Our results show that ginning rate and fiber turnout were at normal levels for all ginning treatments. Fiber nep count was lower and trash content in the fiber was higher with the roller ginning treatments compared to the saw ginning treatments; these results are consistent with findings of prior research. The micro-saw/direct-feed lint cleaner had the highest fiber length uniformity at 85.8%; the 95% confidence intervals indicated that it was similar to the saw/coupled, roller/conv, and roller/coupled treatments which had 84.3, 85.3, and 85.6% uniformity, respectively.
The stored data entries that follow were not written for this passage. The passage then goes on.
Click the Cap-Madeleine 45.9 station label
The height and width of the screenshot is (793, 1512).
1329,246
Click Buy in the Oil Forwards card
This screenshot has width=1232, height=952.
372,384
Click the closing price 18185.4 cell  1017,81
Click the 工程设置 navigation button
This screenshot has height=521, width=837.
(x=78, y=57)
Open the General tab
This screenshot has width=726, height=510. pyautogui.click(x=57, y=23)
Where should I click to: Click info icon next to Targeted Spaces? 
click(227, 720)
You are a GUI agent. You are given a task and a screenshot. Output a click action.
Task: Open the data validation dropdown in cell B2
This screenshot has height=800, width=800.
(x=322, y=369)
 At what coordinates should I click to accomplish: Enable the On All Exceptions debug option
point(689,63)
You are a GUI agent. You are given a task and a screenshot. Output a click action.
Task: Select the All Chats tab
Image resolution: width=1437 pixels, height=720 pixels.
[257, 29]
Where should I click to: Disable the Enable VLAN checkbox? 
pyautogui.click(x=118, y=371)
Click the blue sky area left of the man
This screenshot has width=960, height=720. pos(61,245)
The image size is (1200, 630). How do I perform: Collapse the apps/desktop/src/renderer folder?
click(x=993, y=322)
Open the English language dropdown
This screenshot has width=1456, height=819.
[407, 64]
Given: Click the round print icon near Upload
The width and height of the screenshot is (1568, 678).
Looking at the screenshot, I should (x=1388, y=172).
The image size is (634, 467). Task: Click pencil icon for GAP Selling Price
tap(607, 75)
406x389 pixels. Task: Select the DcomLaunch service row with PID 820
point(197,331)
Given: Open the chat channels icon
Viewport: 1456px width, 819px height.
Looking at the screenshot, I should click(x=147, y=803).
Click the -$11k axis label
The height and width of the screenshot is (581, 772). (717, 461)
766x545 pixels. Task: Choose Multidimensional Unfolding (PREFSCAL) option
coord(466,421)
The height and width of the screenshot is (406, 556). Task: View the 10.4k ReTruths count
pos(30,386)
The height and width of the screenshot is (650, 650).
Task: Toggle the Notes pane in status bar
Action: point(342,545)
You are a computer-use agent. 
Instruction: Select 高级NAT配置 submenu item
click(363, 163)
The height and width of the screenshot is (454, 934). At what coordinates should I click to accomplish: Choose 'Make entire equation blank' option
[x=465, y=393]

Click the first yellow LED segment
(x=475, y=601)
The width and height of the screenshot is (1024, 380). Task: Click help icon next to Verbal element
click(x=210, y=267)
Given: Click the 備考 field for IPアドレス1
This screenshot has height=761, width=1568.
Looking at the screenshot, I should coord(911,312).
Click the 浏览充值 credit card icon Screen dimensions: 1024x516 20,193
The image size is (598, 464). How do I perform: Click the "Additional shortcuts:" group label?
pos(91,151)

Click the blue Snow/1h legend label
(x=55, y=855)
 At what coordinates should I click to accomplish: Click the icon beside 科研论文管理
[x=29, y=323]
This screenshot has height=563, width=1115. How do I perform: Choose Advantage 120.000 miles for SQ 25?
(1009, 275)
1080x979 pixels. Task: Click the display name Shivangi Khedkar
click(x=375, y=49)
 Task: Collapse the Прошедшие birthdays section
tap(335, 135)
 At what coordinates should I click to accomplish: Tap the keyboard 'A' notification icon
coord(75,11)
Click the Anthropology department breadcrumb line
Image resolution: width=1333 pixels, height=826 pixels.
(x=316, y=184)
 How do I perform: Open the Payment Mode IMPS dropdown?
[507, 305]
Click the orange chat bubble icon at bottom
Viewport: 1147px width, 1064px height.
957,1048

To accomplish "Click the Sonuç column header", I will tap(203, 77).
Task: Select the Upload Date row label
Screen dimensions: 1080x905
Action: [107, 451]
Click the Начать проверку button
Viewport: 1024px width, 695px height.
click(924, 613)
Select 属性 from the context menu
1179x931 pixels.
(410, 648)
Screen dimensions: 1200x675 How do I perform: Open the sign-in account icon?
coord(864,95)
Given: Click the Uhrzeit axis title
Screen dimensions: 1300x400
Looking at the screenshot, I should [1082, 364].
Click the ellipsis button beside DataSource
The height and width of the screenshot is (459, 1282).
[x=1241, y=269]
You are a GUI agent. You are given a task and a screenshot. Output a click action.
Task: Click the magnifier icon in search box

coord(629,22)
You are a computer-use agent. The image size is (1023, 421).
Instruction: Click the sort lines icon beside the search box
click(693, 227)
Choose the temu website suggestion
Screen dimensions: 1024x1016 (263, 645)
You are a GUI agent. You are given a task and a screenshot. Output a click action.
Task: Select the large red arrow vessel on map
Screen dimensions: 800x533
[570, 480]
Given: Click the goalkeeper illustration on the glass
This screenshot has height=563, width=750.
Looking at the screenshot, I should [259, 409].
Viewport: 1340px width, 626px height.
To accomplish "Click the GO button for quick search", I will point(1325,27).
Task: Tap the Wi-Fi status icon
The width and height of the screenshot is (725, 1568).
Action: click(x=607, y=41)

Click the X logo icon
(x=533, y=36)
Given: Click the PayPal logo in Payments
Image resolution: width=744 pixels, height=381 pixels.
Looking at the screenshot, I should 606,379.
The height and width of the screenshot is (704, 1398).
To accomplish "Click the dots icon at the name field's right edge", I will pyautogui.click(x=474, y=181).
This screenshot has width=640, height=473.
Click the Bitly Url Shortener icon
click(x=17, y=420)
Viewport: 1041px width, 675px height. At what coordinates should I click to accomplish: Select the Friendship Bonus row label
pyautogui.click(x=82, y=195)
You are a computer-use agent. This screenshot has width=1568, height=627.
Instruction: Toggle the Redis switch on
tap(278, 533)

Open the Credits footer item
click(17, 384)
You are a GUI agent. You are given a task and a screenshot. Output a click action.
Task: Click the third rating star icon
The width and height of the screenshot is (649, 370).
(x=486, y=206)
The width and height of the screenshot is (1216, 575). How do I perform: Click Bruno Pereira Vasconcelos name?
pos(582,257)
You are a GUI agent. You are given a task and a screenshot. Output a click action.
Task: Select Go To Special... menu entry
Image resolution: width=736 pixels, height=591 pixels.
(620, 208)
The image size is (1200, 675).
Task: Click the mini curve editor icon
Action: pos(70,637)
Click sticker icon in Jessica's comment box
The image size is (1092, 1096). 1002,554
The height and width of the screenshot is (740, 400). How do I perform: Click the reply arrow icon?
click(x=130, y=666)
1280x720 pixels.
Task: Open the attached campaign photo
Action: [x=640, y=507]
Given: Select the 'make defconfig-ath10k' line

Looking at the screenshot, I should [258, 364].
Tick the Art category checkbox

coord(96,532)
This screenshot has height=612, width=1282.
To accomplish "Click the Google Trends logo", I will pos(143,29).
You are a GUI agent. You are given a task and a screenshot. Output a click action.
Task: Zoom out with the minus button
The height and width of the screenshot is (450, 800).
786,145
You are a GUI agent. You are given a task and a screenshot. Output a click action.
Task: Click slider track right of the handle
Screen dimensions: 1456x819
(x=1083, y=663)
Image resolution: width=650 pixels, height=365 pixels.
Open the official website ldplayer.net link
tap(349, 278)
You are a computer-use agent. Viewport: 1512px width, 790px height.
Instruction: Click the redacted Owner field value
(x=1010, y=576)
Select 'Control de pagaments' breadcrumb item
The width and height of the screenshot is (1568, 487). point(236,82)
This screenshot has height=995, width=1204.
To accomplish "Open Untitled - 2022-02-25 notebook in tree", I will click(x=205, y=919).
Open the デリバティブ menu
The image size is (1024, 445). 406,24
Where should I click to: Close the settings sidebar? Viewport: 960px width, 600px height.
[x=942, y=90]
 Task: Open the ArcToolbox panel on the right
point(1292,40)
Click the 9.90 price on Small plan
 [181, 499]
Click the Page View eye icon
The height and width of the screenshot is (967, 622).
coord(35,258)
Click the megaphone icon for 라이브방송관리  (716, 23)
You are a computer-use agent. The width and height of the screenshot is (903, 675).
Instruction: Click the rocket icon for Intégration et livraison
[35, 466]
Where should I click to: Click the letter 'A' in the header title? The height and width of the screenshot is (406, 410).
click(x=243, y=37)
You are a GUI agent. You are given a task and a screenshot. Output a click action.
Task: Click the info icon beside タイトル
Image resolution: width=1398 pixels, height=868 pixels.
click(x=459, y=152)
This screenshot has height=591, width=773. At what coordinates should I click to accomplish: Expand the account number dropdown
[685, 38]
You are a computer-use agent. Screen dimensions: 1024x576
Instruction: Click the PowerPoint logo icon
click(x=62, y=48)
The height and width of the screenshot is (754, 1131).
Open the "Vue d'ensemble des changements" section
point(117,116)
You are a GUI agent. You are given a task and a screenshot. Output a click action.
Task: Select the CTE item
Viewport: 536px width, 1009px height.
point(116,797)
Prior research has shown that roller-ginned fiber has consistently higher uniformity than any type of saw-ginned fiber. So, it is encouraging that one of the alternative lint cleaning technologies was comparable. Additionally, the saw/coupled lint cleaner had similarly high uniformity. These results suggest that placing fiber directly onto the lint cleaning saw without changing direction may be beneficial, with or without forming a batt, and indicate that direct-feed and coupled lint cleaner technologies warrant further testing under better controlled conditions.